== TASK ==
Repeat the records word for word from the line containing "The width and height of the screenshot is (1182, 718)." through the end, leaving out the pictures.

[Records on finding items on screens]
------------------------------------------------

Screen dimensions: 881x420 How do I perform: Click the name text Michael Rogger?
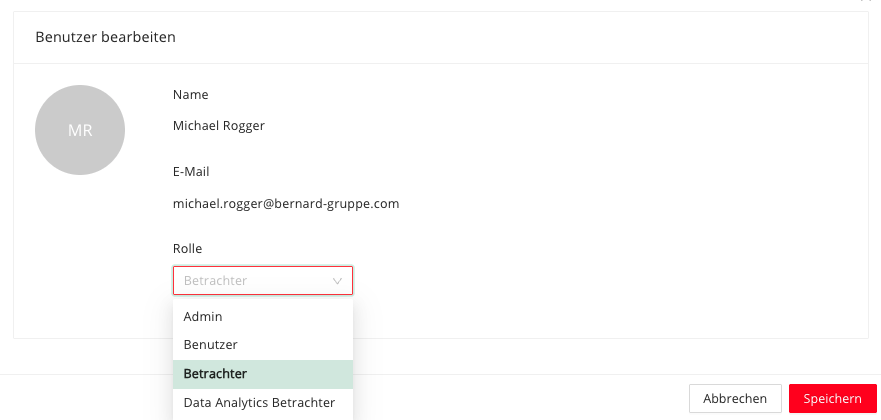tap(219, 126)
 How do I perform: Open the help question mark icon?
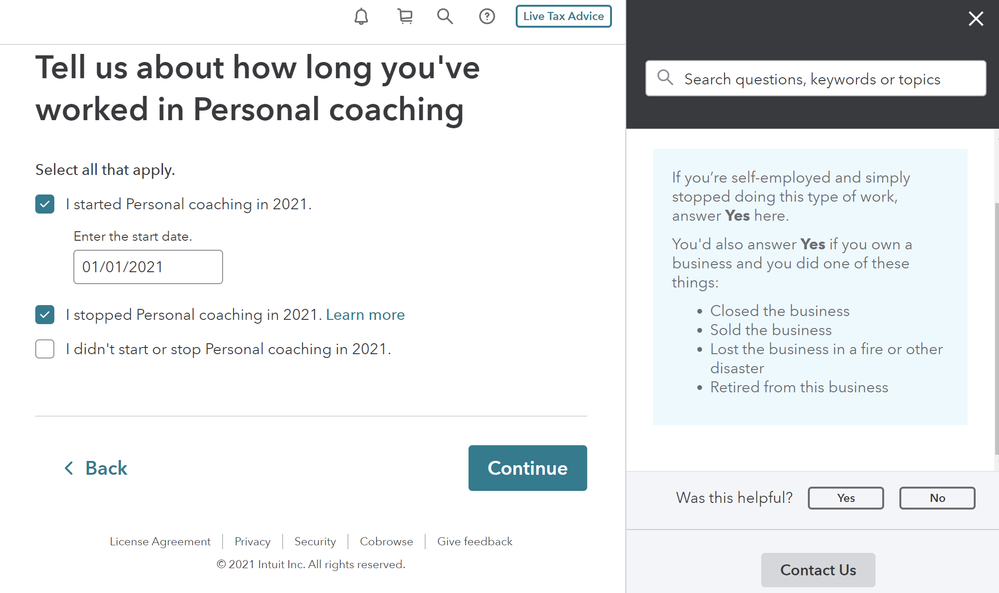pyautogui.click(x=487, y=17)
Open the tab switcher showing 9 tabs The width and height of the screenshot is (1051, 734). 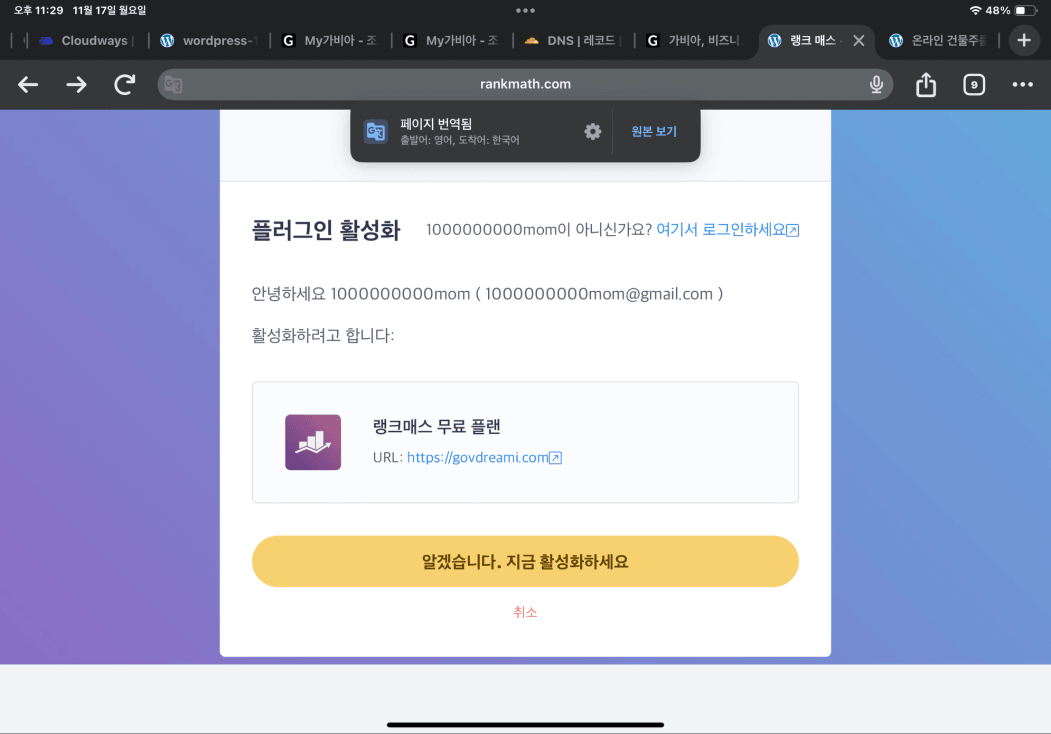pos(974,85)
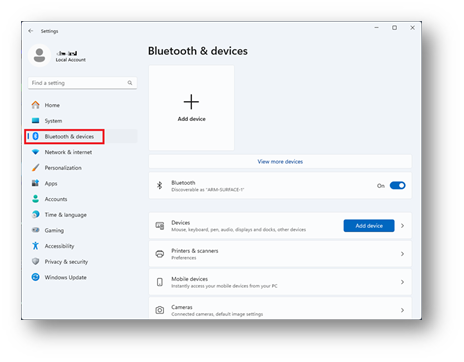Open Network & internet wifi icon
This screenshot has height=362, width=464.
35,152
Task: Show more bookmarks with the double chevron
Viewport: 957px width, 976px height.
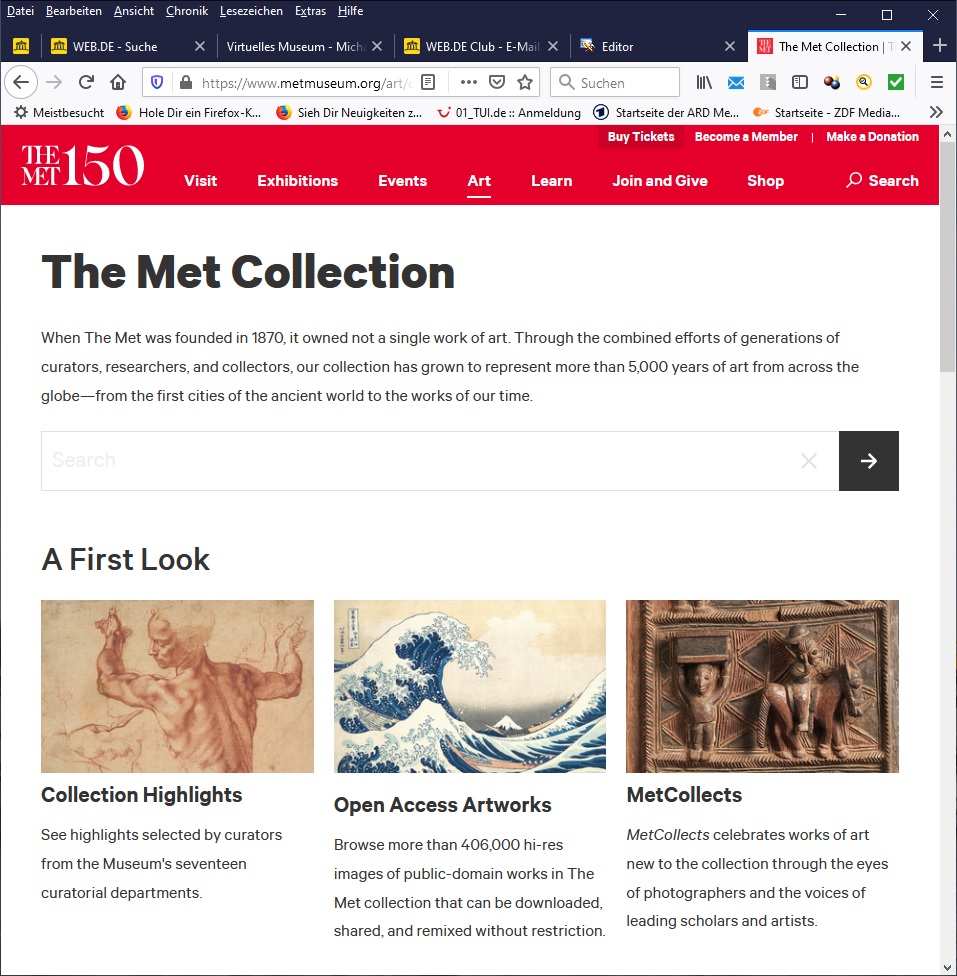Action: pyautogui.click(x=936, y=112)
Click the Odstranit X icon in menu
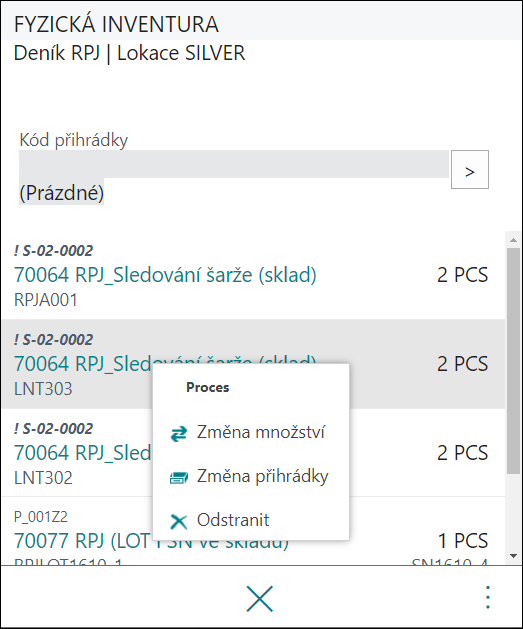Viewport: 523px width, 629px height. coord(178,521)
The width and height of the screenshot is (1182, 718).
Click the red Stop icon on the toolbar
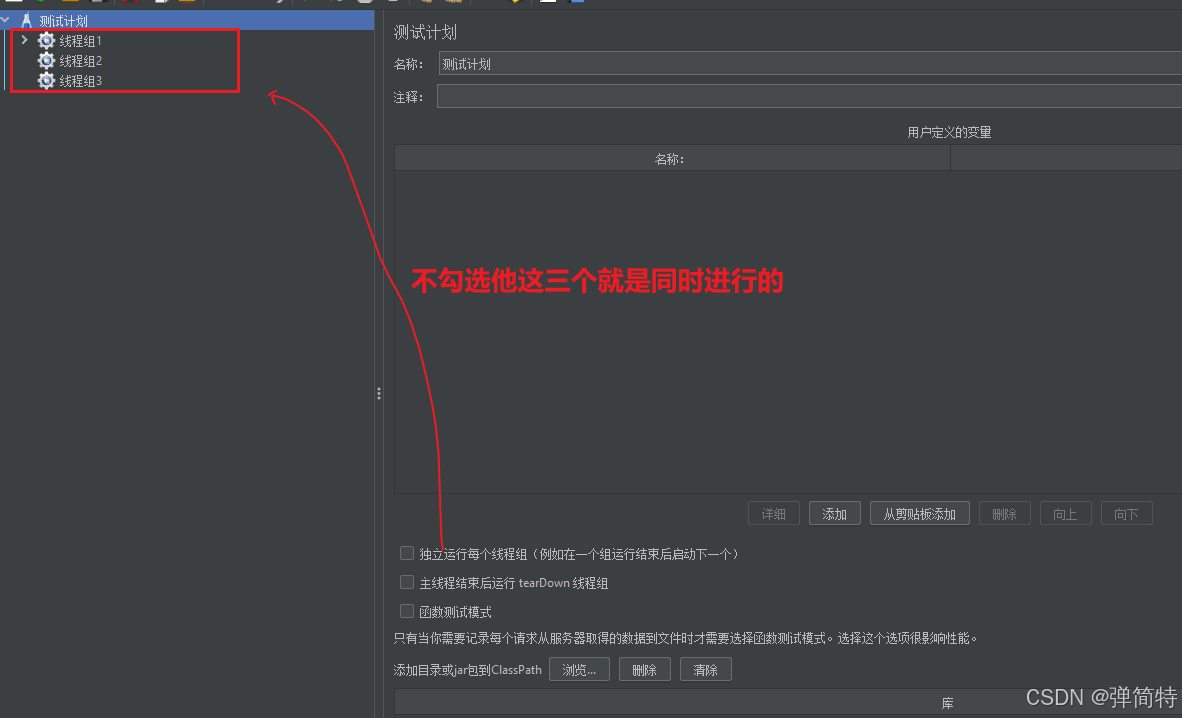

------------------------------------------------

== REPLY ==
The width and height of the screenshot is (1182, 718).
Click the red Stop icon on the toolbar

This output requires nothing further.